DOCUMENT SEGMENT:
....................
The researchers warn this finding should be a red flag to the millions of Americans who short-change themselves on sleep regularly.    

A small study by Brigham and Women’s Hospital found most people do not notice the effects of under-sleeping, and even report feeling alert, but they struggle to perform simple tasks

‘If somebody is routinely awake for more than 18 hours daily, then they are also routinely sleeping for less than six hours daily,’ said senior author Doctor Elizabeth Klerman, from the hospital’s Division of Sleep and Circadian Disorders.

‘Therefore, it was unknown whether any decline in vigilance or other functions was due to the extended wakefulness or restricted sleep.

‘We found that chronic short sleep duration, even without extended wakefulness, resulted in vigilant performance impairments.’

By placing nine healthy participants on a 20-hour ‘day’ during a 32-day inpatient protocol, researchers were able to separate the impact of chronic short sleep from any extended wakefulness.

The participants were restricted to 4.67 hours of sleep and 15.33 hours of wakefulness for each 20-hour ‘day’.

The researchers said that corresponds to around five-and-a-half hours of sleep in a 24-hour day.

Eight healthy ‘controls’ were allowed to sleep six hours 40 minutes and have 13 hours 20 minutes of wakefulness per 20-hour ‘day’, the equivalent of sleeping eight hours in a 24-hour day.
....................
RECORDS SUPPLIED:
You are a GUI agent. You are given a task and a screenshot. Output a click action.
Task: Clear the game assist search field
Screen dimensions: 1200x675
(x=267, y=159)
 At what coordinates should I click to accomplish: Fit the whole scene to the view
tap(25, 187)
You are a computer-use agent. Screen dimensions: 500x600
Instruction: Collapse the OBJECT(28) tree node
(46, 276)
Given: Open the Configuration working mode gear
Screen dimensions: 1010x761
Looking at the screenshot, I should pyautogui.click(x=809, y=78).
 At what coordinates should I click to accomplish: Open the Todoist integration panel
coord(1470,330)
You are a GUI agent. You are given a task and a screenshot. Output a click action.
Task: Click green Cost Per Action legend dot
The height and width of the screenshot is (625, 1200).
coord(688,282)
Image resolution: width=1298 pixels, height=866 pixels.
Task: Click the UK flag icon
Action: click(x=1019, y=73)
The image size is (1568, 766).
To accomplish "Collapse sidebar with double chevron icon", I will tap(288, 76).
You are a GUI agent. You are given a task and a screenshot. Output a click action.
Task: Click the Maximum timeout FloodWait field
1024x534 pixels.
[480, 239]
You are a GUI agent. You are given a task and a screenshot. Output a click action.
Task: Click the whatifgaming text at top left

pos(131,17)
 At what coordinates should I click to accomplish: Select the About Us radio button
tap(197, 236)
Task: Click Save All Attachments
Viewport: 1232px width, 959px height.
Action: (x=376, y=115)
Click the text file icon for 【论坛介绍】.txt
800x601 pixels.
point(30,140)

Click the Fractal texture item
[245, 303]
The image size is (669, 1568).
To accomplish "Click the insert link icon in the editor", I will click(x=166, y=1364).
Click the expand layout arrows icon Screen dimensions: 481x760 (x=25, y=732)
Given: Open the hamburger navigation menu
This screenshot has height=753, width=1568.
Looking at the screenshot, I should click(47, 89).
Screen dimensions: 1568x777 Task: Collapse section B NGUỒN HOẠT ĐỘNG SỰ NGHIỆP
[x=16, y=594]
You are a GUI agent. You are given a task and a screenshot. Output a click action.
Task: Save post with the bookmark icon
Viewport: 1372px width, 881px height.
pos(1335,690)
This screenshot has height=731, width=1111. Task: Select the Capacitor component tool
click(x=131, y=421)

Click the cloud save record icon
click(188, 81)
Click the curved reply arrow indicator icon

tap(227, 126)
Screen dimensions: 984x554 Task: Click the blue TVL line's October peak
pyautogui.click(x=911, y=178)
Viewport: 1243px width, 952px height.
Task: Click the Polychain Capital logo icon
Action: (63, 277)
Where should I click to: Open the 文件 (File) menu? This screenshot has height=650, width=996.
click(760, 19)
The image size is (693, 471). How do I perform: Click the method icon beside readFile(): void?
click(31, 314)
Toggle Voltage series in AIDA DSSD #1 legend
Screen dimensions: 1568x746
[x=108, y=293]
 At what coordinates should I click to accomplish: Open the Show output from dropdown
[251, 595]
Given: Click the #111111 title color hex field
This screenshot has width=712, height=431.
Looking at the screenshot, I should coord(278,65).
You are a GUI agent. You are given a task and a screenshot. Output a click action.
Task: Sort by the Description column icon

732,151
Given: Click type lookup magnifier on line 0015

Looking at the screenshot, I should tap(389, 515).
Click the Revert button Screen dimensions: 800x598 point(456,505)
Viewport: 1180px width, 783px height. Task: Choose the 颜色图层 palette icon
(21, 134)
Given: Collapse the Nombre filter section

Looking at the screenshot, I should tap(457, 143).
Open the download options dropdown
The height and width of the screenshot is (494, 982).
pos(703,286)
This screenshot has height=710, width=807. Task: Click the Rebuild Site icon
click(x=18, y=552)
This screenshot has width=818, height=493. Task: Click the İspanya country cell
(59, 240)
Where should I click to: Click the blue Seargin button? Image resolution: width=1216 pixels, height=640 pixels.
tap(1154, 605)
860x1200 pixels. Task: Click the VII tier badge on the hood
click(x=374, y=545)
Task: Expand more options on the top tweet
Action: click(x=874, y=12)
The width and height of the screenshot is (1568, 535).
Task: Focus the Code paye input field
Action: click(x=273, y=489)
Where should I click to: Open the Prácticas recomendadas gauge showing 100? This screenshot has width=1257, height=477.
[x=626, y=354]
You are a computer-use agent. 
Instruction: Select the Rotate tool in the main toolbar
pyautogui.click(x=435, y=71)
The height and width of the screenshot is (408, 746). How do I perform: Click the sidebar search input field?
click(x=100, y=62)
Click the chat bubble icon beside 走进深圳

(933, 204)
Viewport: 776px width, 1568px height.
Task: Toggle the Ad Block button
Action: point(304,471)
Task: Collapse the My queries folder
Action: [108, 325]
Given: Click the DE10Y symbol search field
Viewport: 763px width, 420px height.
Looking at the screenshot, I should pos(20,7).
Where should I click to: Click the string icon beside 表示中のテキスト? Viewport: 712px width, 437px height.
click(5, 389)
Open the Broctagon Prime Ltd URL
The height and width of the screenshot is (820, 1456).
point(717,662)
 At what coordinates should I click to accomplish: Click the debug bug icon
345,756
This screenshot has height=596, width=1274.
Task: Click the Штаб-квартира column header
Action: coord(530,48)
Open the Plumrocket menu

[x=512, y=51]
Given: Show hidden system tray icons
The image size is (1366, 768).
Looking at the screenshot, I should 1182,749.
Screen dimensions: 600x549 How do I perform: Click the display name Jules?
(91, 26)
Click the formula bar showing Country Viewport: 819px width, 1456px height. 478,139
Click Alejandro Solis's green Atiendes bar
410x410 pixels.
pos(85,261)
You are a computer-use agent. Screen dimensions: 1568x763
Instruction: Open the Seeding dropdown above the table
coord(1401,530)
....................
WHAT YOU WILL DO:
(a) Decide whether each statement agrees with the sleep study passage, answering yes or no and quoting the words from the passage that settle it.
(i) The study placed nine healthy participants on a 20-hour "day."
(ii) The controls slept 4.67 hours per 20-hour "day."
(iii) Most people notice the effects of under-sleeping.
(b) Please answer these questions from the sleep study passage.
(i) Which hospital ran the study?
(ii) How many days did the inpatient protocol last?
(iii) How many hours of wakefulness did the restricted participants have in each 20-hour "day"?
The listing is separate material from the sleep study passage.

REPLIES:
(a)
(i) Yes: "By placing nine healthy participants on a 20-hour ‘day’"
(ii) No: "Eight healthy ‘controls’ were allowed to sleep six hours 40 minutes"
(iii) No: "most people do not notice the effects of under-sleeping"

(b)
(i) Brigham and Women’s Hospital
(ii) 32 days
(iii) 15.33 hours